Stored items from a collection
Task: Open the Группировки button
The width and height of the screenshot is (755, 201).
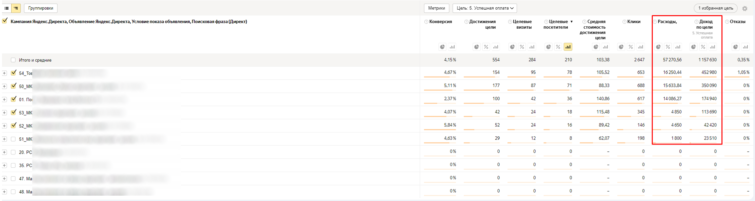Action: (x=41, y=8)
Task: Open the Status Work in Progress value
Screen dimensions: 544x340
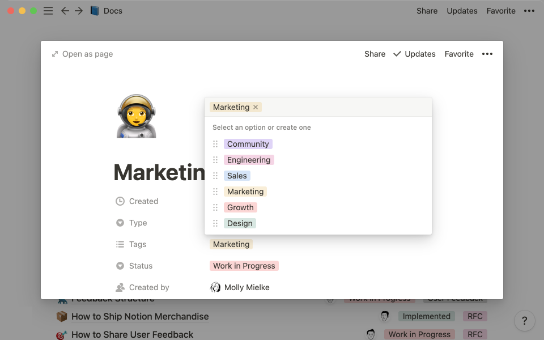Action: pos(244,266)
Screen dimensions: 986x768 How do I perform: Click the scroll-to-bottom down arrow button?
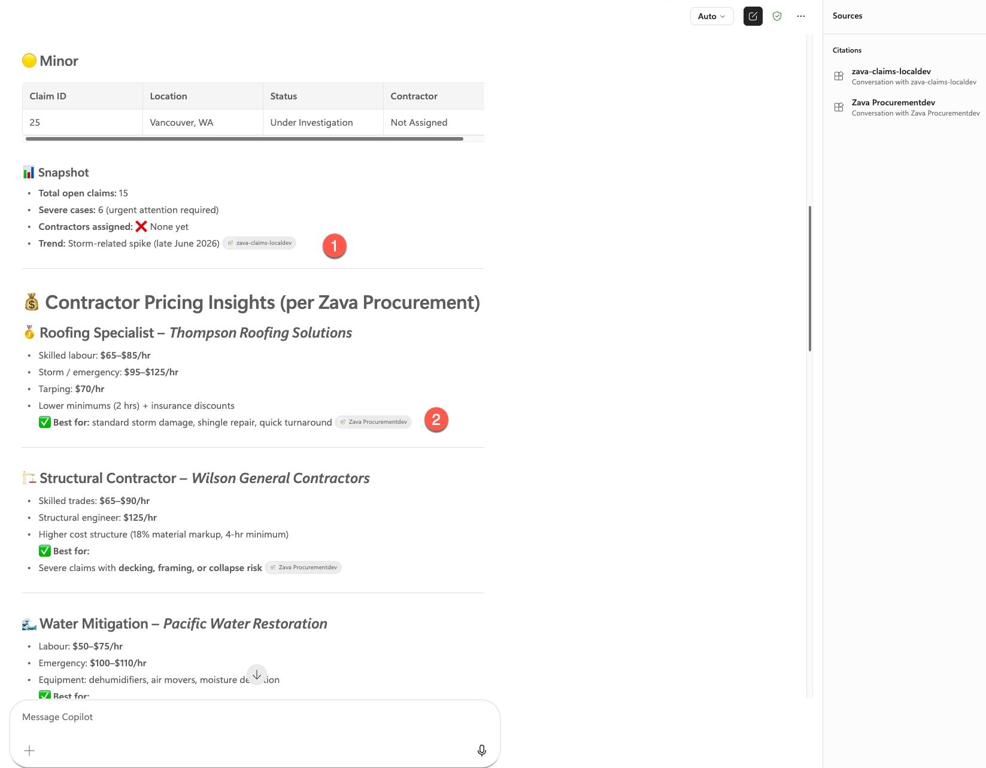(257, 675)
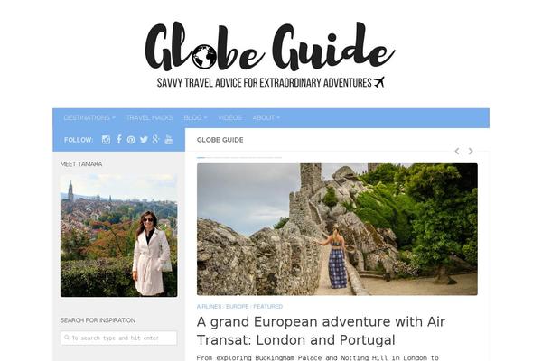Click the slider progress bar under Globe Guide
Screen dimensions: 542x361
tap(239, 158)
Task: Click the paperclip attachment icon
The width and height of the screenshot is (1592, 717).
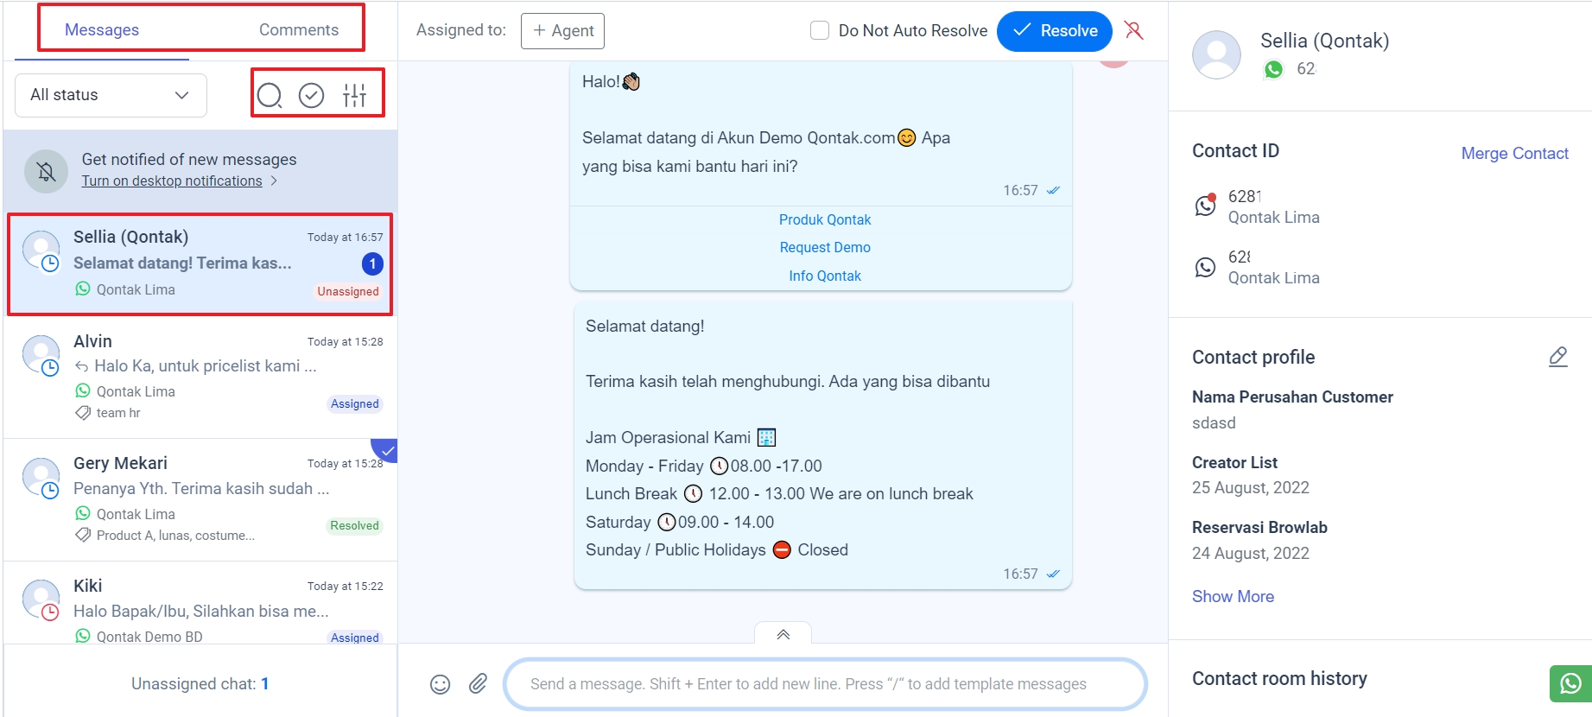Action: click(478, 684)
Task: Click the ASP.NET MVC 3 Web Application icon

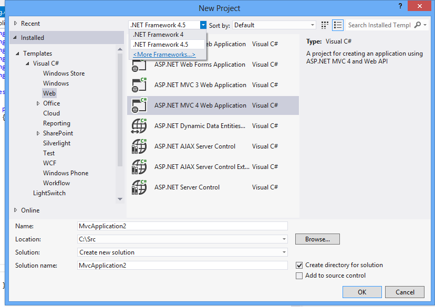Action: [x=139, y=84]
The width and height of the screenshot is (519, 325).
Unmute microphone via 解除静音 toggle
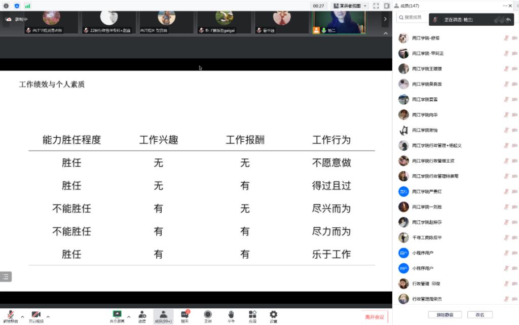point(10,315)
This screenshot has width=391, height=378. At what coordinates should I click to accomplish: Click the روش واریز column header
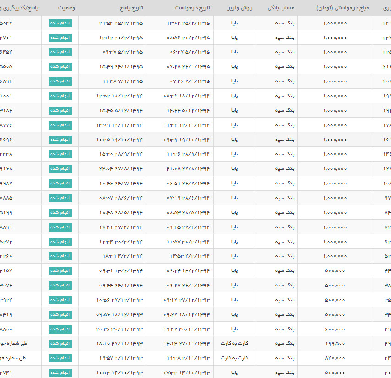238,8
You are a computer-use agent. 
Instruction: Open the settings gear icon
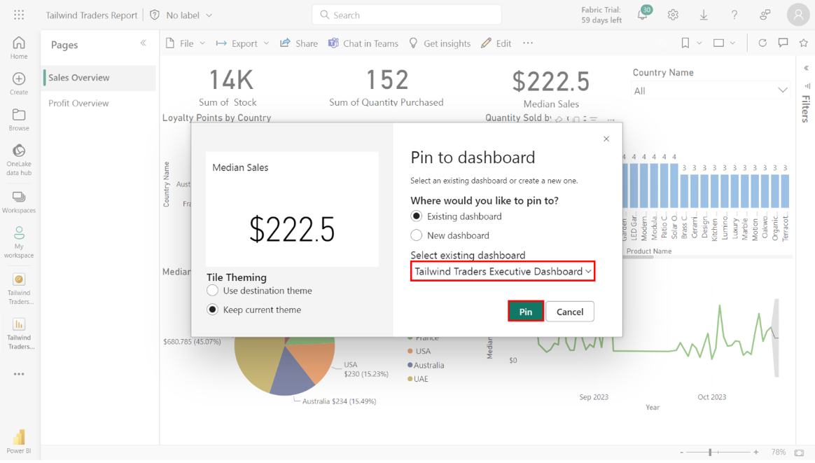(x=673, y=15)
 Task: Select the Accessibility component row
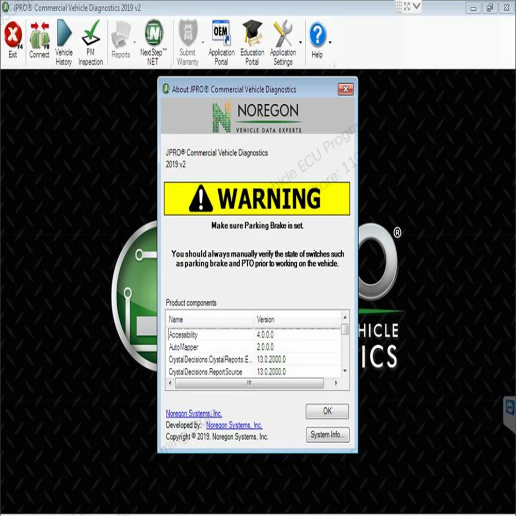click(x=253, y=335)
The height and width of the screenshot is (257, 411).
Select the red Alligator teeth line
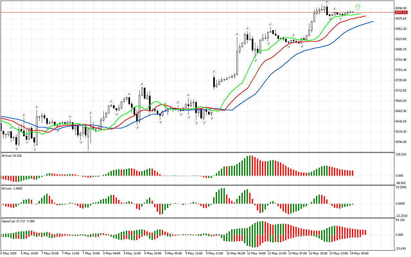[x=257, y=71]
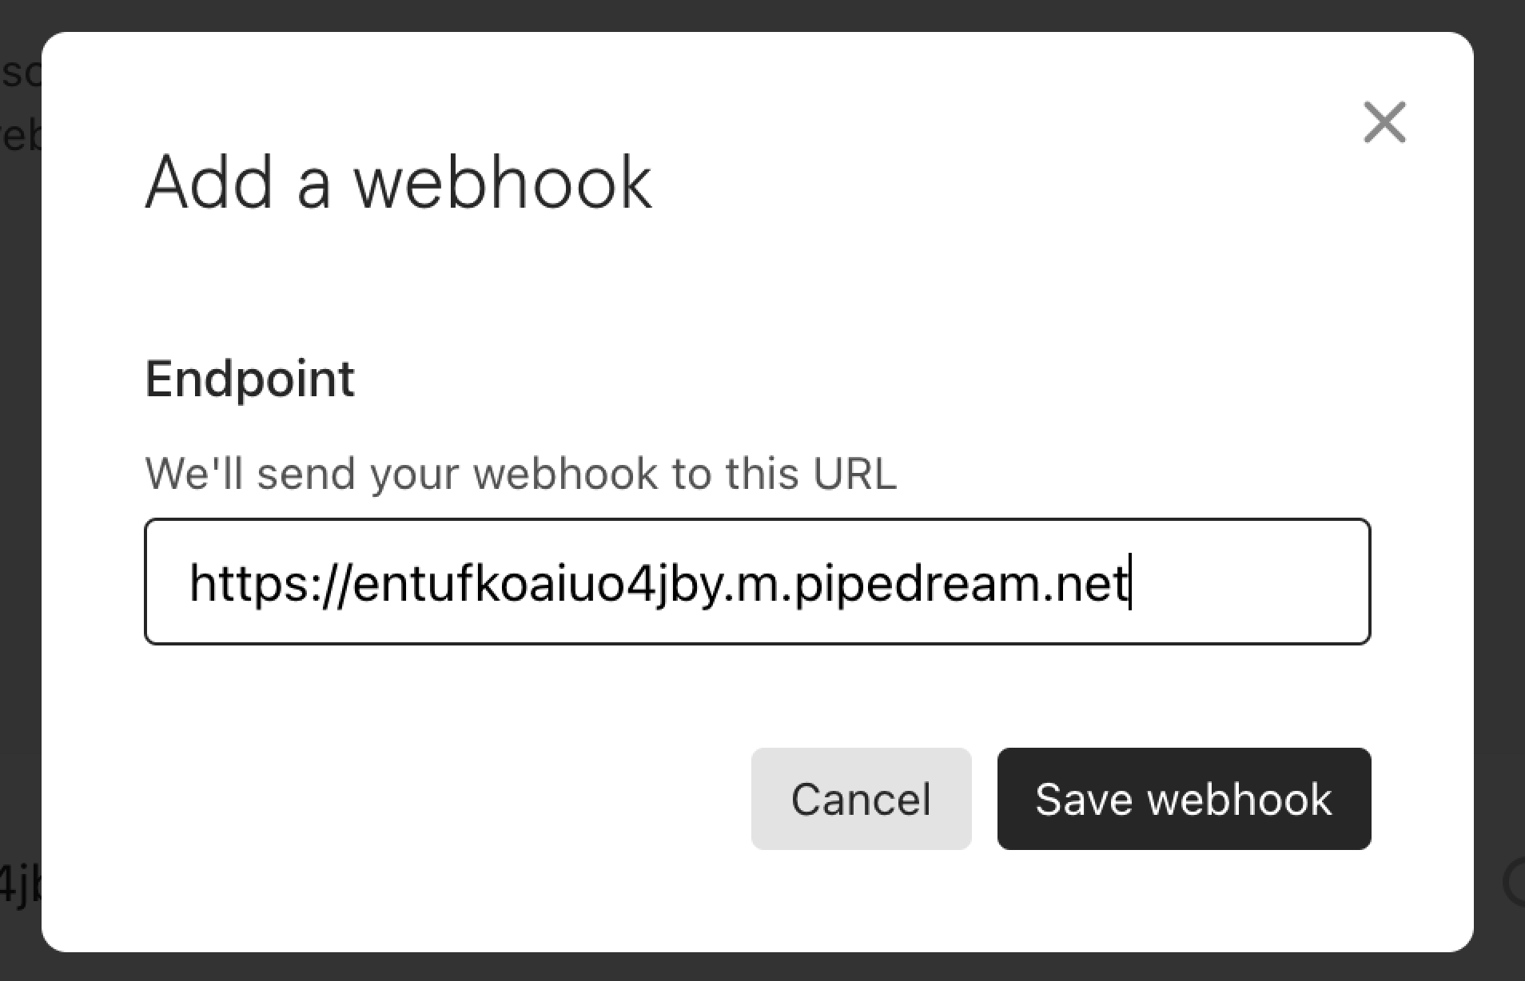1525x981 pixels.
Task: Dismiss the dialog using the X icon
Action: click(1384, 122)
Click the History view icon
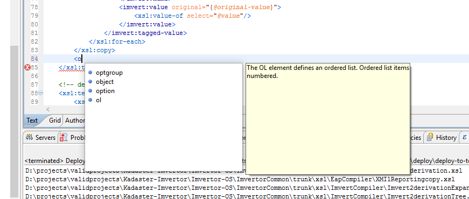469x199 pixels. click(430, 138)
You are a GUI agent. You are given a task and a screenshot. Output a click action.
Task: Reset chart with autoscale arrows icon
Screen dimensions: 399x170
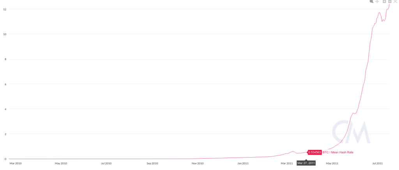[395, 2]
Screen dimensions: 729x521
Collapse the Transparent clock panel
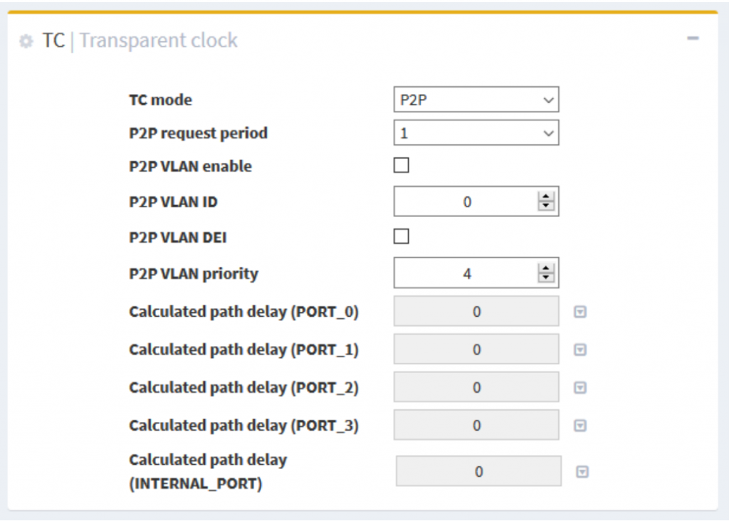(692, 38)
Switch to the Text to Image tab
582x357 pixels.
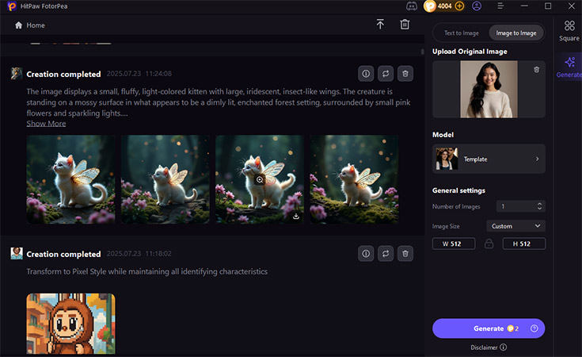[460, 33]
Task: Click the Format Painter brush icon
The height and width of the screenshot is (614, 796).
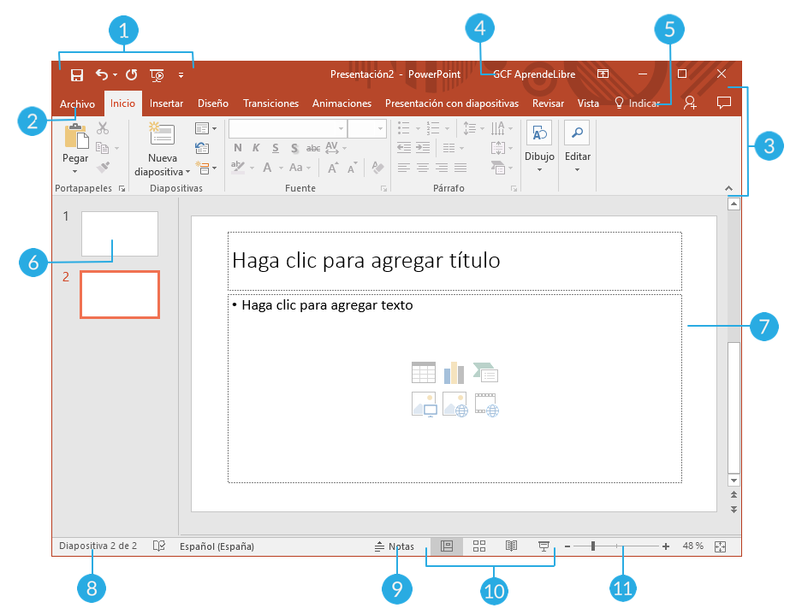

Description of the task: Scan the records above for the string "agent", then select every line that holds it.

Solution to the problem:
You are a computer-use agent. 
You are a GUI agent. You are given a task and a screenshot. Output a click action.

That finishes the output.